◆ **Work to complete**
From the line containing "TV Broadcaster (304, 377)" to the last line of the records below, repeat every line exactly and add nothing else.

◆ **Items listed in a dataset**

****************************************

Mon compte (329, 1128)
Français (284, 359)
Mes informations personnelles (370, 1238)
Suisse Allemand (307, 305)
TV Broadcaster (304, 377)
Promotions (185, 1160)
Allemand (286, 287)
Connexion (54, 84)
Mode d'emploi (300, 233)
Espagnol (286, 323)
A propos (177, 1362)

****************************************

◆ **Solution to the problem**
TV Broadcaster (304, 377)
Promotions (185, 1160)
Allemand (286, 287)
Connexion (54, 84)
Mode d'emploi (300, 233)
Espagnol (286, 323)
A propos (177, 1362)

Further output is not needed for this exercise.